-------- Excerpted data --------

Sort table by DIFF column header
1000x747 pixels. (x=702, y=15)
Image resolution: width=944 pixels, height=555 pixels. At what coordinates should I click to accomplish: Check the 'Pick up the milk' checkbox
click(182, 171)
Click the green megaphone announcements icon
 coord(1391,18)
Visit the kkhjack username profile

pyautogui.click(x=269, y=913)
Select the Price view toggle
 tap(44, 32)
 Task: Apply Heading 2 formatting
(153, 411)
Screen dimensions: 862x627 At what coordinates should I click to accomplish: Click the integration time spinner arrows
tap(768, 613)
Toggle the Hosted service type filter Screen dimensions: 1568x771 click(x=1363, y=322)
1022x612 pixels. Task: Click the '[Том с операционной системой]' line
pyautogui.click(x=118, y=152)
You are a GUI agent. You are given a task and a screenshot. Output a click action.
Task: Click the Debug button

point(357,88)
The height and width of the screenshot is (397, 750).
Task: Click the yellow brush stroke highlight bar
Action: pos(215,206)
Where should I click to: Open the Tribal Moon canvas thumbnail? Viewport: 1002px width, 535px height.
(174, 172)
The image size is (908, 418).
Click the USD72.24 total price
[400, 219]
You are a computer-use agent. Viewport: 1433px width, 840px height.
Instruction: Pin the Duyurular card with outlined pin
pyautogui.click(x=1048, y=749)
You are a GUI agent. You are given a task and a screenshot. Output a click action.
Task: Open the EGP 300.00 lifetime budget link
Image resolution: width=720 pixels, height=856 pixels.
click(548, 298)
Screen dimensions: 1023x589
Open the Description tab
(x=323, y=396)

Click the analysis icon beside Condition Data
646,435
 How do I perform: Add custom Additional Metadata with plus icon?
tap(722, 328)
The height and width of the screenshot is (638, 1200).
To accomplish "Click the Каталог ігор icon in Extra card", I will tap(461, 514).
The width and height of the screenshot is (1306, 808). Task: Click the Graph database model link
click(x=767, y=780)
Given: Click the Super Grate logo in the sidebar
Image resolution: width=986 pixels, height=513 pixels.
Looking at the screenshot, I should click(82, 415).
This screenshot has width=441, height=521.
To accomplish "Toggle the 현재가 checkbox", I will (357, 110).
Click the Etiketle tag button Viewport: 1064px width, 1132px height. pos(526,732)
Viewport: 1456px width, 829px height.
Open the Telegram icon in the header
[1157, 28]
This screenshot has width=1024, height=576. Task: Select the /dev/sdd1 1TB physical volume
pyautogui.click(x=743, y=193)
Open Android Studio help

--------

Problem details: Return the listing above verbatim.

Answer to the exercise:
Sort table by DIFF column header
1000x747 pixels. (x=702, y=15)
Image resolution: width=944 pixels, height=555 pixels. At what coordinates should I click to accomplish: Check the 'Pick up the milk' checkbox
click(182, 171)
Click the green megaphone announcements icon
 coord(1391,18)
Visit the kkhjack username profile

pyautogui.click(x=269, y=913)
Select the Price view toggle
 tap(44, 32)
 Task: Apply Heading 2 formatting
(153, 411)
Screen dimensions: 862x627 At what coordinates should I click to accomplish: Click the integration time spinner arrows
tap(768, 613)
Toggle the Hosted service type filter Screen dimensions: 1568x771 click(x=1363, y=322)
1022x612 pixels. Task: Click the '[Том с операционной системой]' line
pyautogui.click(x=118, y=152)
You are a GUI agent. You are given a task and a screenshot. Output a click action.
Task: Click the Debug button

point(357,88)
The height and width of the screenshot is (397, 750).
Task: Click the yellow brush stroke highlight bar
Action: pos(215,206)
Where should I click to: Open the Tribal Moon canvas thumbnail? Viewport: 1002px width, 535px height.
(174, 172)
The image size is (908, 418).
Click the USD72.24 total price
[400, 219]
You are a computer-use agent. Viewport: 1433px width, 840px height.
Instruction: Pin the Duyurular card with outlined pin
pyautogui.click(x=1048, y=749)
You are a GUI agent. You are given a task and a screenshot. Output a click action.
Task: Open the EGP 300.00 lifetime budget link
Image resolution: width=720 pixels, height=856 pixels.
click(548, 298)
Screen dimensions: 1023x589
Open the Description tab
(x=323, y=396)

Click the analysis icon beside Condition Data
646,435
 How do I perform: Add custom Additional Metadata with plus icon?
tap(722, 328)
The height and width of the screenshot is (638, 1200).
To accomplish "Click the Каталог ігор icon in Extra card", I will tap(461, 514).
The width and height of the screenshot is (1306, 808). Task: Click the Graph database model link
click(x=767, y=780)
Given: Click the Super Grate logo in the sidebar
Image resolution: width=986 pixels, height=513 pixels.
Looking at the screenshot, I should click(82, 415).
This screenshot has width=441, height=521.
To accomplish "Toggle the 현재가 checkbox", I will (357, 110).
Click the Etiketle tag button Viewport: 1064px width, 1132px height. pos(526,732)
Viewport: 1456px width, 829px height.
Open the Telegram icon in the header
[1157, 28]
This screenshot has width=1024, height=576. Task: Select the /dev/sdd1 1TB physical volume
pyautogui.click(x=743, y=193)
Open Android Studio help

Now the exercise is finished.